_Work item_:
Please copy each line below that contains the word "cell".

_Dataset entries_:
_ _ _ _
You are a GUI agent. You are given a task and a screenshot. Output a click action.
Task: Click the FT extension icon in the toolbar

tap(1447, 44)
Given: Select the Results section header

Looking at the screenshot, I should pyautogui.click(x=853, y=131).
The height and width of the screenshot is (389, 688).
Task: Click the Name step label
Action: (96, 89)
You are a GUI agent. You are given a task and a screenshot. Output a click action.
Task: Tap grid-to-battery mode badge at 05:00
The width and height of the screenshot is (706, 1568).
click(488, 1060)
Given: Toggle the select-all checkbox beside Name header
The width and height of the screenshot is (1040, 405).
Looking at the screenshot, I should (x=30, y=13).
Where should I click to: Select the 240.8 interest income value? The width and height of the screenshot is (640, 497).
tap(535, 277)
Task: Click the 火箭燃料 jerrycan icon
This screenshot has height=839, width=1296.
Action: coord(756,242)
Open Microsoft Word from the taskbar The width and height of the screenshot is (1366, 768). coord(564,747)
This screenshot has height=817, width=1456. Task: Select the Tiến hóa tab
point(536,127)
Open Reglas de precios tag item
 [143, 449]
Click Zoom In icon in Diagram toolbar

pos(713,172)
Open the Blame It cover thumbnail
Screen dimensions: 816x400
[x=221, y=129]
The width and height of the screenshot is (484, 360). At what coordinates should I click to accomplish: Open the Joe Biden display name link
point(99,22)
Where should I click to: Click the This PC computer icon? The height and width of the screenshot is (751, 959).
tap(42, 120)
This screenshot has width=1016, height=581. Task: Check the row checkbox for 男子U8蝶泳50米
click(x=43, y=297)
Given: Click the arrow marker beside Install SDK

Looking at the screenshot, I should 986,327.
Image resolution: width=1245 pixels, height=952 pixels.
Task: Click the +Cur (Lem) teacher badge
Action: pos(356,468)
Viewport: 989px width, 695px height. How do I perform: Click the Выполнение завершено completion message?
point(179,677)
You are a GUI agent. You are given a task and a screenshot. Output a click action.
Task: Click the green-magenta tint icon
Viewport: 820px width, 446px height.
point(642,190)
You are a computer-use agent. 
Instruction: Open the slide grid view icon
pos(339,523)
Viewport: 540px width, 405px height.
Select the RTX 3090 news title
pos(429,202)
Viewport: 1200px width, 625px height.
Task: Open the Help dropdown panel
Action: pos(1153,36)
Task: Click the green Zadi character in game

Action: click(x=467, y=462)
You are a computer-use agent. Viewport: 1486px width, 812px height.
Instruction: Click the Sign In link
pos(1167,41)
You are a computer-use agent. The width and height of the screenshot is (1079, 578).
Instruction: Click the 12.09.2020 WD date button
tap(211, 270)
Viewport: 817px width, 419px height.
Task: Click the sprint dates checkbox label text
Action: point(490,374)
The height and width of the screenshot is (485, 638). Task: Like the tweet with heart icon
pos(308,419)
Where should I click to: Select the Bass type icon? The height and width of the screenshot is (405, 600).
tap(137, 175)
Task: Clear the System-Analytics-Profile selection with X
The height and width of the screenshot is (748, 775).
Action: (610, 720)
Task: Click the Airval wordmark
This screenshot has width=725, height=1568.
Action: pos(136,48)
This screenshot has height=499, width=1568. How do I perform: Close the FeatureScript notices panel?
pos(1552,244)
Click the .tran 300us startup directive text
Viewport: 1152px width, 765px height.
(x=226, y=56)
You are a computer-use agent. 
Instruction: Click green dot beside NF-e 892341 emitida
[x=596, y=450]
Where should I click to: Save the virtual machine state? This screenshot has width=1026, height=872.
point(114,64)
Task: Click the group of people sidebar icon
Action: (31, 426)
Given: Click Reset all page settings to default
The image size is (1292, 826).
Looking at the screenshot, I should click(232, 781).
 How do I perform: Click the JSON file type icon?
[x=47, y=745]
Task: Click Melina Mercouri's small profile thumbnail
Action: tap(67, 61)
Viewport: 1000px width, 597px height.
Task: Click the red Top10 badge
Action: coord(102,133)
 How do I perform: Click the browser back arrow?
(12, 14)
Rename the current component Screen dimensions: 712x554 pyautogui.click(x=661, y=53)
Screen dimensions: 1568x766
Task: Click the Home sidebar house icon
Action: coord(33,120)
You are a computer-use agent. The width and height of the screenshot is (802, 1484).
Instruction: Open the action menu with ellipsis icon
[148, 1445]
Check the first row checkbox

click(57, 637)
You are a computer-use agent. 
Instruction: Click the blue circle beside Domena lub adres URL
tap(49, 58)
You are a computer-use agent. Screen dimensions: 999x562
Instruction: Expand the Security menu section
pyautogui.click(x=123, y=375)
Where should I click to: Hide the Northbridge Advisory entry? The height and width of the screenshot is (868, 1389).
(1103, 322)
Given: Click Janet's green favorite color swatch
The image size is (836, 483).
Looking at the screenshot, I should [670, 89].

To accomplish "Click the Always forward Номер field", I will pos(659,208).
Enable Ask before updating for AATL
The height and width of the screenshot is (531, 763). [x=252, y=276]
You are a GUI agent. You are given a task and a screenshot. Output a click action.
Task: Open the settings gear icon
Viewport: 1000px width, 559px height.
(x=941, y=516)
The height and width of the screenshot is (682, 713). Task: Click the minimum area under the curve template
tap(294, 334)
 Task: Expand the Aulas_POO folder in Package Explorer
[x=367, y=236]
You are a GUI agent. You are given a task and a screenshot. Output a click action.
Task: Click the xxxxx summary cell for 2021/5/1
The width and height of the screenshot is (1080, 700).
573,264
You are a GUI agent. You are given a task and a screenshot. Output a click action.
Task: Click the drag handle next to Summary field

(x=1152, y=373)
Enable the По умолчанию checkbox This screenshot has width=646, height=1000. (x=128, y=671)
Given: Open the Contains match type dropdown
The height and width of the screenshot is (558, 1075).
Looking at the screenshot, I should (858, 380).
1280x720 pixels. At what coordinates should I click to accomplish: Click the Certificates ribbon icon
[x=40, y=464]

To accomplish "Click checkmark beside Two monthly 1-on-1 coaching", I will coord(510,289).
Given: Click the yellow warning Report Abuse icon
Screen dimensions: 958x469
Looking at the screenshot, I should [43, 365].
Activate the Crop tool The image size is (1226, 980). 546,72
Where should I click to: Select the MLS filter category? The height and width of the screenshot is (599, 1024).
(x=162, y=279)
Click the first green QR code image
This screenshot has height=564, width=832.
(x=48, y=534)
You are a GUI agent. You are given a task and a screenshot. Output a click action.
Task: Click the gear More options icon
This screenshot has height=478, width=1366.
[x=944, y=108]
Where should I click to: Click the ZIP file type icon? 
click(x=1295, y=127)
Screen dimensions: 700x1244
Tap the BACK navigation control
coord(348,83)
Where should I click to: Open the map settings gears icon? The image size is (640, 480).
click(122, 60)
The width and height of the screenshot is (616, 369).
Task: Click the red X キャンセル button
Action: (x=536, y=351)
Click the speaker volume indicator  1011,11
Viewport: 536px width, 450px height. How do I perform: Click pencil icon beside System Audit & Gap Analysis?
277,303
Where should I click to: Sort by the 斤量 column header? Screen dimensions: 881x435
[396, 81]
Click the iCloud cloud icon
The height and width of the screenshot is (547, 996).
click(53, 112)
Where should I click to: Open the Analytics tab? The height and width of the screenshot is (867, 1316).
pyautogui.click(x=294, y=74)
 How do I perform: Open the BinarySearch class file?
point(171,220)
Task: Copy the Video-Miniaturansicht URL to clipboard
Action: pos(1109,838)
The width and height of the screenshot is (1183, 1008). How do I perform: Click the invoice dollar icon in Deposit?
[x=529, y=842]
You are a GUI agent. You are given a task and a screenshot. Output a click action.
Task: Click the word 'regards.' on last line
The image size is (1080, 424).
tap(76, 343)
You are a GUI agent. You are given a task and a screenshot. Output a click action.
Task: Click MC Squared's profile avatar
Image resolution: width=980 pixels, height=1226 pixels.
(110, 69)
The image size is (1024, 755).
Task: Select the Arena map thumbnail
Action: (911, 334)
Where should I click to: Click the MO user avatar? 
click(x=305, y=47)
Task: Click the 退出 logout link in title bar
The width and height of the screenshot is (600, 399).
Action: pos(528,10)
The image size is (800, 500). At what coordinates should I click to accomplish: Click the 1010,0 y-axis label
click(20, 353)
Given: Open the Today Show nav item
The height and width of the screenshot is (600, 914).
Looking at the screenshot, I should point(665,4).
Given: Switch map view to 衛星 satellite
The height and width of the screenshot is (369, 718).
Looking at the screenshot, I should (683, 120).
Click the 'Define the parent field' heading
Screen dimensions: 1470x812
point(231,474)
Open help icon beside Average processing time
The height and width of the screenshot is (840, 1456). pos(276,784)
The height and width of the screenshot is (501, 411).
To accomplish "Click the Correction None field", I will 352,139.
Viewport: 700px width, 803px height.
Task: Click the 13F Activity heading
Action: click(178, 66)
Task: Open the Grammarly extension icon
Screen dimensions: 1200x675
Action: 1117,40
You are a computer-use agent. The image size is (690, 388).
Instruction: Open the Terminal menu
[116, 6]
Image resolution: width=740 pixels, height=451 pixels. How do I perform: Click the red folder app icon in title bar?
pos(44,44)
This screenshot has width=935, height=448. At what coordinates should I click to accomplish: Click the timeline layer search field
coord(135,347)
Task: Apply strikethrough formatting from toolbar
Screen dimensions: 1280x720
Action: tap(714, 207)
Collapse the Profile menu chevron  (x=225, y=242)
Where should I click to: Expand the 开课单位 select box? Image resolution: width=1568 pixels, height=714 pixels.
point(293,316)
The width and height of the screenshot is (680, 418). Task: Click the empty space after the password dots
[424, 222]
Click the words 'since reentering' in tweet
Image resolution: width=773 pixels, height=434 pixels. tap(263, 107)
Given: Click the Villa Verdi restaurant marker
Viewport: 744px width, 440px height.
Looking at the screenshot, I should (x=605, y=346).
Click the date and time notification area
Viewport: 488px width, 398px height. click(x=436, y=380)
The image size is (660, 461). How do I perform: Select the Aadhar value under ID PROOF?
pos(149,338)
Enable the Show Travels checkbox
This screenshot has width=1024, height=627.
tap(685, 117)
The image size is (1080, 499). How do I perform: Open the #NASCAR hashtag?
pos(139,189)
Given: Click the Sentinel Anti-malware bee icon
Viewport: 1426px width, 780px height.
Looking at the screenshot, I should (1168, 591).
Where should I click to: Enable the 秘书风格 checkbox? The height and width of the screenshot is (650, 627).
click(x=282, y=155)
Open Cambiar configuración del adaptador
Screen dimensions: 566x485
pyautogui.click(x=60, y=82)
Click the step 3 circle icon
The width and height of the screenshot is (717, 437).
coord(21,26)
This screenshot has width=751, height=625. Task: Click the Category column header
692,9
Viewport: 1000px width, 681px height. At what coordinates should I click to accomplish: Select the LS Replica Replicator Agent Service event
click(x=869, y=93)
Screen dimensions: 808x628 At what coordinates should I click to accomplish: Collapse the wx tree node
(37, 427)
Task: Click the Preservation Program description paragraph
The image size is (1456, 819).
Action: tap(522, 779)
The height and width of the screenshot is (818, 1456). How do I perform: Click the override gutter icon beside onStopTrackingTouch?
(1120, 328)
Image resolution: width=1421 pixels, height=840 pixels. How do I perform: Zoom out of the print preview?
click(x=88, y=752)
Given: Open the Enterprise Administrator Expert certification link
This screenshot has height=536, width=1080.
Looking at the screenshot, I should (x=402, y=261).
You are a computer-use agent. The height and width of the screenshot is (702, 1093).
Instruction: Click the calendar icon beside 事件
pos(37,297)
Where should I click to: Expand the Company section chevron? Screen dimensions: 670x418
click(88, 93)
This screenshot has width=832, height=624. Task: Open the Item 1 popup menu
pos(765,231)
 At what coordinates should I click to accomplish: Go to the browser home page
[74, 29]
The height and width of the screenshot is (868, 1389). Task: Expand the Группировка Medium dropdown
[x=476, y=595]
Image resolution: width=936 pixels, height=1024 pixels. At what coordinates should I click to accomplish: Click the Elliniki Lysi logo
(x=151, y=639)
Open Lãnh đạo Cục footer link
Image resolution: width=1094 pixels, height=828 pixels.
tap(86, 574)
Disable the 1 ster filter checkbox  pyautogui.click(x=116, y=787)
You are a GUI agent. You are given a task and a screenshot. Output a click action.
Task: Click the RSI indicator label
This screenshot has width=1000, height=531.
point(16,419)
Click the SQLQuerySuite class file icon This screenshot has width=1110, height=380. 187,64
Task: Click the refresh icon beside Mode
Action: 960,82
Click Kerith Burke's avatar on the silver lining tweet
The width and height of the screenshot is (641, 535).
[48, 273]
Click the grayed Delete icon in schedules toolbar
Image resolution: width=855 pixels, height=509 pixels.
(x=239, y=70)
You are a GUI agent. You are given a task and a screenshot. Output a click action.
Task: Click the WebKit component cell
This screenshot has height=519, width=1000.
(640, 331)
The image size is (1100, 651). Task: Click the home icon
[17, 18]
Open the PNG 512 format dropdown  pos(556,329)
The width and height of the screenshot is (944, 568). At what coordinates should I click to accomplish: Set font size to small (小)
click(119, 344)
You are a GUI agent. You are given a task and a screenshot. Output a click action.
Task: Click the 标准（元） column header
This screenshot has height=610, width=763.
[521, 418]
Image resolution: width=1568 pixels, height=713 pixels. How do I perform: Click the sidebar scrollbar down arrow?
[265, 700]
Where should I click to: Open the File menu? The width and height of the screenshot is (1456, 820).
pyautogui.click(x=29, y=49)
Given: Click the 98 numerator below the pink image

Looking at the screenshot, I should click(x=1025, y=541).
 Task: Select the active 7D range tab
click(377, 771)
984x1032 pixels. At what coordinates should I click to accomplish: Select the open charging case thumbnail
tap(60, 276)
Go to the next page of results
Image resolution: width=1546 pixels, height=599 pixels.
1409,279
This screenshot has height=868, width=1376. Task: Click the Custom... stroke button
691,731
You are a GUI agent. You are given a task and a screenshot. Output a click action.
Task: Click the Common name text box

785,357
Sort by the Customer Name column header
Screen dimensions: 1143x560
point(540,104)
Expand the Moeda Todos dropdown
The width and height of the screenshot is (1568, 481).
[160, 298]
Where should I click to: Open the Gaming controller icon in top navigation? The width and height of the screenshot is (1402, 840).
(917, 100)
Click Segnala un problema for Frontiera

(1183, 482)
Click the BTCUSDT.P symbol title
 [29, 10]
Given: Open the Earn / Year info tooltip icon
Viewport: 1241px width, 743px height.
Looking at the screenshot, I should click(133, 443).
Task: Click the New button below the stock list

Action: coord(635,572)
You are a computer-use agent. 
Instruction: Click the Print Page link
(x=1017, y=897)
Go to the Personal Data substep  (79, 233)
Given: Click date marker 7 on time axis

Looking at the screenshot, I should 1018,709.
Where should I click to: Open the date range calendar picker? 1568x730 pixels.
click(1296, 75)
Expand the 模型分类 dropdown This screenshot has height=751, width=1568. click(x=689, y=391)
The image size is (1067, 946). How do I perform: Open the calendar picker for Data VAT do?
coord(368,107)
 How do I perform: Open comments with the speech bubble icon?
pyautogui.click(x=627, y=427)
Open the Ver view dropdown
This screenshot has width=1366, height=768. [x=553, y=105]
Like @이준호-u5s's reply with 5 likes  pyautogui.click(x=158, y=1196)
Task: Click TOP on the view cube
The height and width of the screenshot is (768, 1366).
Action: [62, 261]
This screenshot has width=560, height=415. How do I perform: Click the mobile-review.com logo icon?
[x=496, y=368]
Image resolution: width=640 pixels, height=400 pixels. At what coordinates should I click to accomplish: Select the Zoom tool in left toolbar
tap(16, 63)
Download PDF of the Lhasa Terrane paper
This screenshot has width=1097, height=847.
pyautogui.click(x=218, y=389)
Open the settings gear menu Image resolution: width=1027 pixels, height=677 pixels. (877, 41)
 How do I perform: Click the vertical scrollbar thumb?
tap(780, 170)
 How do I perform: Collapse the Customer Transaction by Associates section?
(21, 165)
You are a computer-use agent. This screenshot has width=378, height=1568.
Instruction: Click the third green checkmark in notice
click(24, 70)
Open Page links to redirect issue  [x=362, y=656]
_ _ _ _
_Answer space_:
Task: Click the xxxxx summary cell for 2021/5/1
Task: Click the WebKit component cell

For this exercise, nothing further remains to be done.